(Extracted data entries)
★ ★ ★ ★
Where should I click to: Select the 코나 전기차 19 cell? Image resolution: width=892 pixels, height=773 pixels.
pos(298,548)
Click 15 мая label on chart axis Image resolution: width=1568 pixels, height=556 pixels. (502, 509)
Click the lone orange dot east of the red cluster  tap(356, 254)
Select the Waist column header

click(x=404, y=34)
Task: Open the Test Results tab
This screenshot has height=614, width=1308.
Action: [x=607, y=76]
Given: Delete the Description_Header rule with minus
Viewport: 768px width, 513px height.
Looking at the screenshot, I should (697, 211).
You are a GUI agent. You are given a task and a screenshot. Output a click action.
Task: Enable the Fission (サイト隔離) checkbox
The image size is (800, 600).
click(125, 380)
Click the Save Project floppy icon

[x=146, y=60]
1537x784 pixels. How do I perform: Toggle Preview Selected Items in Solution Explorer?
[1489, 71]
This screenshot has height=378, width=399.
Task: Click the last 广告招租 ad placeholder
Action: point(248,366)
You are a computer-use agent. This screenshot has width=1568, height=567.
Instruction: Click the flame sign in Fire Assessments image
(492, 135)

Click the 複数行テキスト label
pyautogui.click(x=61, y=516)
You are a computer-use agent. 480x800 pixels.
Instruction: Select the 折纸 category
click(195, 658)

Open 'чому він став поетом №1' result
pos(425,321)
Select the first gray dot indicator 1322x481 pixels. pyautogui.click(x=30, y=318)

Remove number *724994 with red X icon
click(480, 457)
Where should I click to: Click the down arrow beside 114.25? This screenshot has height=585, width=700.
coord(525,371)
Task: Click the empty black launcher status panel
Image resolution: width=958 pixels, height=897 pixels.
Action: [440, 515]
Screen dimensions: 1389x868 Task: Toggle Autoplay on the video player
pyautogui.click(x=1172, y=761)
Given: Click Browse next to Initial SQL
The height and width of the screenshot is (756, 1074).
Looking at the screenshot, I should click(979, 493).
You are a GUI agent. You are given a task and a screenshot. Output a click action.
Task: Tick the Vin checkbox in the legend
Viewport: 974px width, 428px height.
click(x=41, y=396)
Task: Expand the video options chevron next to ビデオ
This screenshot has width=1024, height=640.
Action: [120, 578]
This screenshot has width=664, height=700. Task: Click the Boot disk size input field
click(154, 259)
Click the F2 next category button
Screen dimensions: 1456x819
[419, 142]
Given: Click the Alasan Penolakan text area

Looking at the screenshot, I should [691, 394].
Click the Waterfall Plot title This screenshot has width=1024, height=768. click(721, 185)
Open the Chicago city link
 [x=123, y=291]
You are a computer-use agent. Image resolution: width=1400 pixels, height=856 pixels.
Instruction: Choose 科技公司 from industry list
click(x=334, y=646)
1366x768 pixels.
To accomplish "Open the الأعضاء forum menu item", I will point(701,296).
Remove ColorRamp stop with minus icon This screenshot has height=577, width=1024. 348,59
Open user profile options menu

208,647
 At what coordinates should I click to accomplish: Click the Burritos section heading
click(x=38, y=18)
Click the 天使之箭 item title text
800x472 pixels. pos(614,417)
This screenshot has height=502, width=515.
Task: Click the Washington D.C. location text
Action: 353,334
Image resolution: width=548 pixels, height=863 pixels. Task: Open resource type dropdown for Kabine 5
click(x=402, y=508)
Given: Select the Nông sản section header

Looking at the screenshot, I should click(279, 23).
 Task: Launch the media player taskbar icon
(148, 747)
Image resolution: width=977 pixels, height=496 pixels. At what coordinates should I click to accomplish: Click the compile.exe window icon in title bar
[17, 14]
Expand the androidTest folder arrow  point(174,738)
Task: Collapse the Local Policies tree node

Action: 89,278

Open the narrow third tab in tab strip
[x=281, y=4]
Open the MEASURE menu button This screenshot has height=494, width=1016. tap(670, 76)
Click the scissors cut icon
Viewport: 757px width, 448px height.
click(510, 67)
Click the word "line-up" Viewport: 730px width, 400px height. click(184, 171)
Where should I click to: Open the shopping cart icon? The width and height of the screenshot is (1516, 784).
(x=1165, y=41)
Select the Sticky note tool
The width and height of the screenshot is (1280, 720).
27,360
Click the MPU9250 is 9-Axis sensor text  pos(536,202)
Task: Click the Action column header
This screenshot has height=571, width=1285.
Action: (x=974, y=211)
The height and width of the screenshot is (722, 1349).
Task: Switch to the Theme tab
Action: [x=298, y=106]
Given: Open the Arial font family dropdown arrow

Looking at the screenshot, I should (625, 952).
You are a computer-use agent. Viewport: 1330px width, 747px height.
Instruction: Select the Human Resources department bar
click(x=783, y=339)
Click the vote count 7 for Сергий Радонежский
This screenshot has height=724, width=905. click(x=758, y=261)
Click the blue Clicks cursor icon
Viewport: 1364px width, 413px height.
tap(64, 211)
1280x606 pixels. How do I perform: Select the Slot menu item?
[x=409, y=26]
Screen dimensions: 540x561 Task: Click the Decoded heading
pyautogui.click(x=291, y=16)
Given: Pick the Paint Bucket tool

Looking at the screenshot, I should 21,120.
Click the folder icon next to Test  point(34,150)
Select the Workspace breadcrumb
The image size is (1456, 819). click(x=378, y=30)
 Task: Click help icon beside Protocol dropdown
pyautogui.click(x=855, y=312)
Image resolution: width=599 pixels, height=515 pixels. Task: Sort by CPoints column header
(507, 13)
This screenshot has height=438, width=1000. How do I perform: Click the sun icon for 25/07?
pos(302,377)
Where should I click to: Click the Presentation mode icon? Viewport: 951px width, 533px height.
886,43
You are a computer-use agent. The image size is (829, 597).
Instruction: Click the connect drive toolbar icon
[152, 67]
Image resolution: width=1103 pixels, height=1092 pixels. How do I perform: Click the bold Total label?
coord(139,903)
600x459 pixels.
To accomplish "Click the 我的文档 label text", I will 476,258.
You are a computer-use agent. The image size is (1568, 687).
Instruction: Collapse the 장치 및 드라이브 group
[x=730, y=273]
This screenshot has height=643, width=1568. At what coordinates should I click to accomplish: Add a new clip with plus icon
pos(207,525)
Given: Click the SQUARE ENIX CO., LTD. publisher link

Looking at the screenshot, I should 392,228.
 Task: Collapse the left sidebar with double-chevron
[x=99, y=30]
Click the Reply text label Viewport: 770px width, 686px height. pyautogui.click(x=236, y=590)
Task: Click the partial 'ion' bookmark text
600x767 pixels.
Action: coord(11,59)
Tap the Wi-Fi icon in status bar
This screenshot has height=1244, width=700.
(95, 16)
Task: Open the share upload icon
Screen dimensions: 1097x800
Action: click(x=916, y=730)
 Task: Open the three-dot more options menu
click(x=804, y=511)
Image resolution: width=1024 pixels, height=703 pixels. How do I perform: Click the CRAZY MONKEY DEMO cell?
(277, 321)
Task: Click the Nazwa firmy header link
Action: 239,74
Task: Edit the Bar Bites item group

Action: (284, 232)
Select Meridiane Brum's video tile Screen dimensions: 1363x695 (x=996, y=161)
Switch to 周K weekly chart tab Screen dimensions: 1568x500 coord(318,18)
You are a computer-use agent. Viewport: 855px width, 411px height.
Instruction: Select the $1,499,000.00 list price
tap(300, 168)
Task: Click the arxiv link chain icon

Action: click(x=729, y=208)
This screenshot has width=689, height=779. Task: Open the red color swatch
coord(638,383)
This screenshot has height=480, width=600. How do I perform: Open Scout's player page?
★ ★ ★ ★
Beginning of the records through the line with "Given: Delete the": return that span exactly and stop there.

Where should I click to: Select the 코나 전기차 19 cell? Image resolution: width=892 pixels, height=773 pixels.
pos(298,548)
Click 15 мая label on chart axis Image resolution: width=1568 pixels, height=556 pixels. (502, 509)
Click the lone orange dot east of the red cluster  tap(356, 254)
Select the Waist column header

click(x=404, y=34)
Task: Open the Test Results tab
This screenshot has height=614, width=1308.
Action: [x=607, y=76]
Given: Delete the Description_Header rule with minus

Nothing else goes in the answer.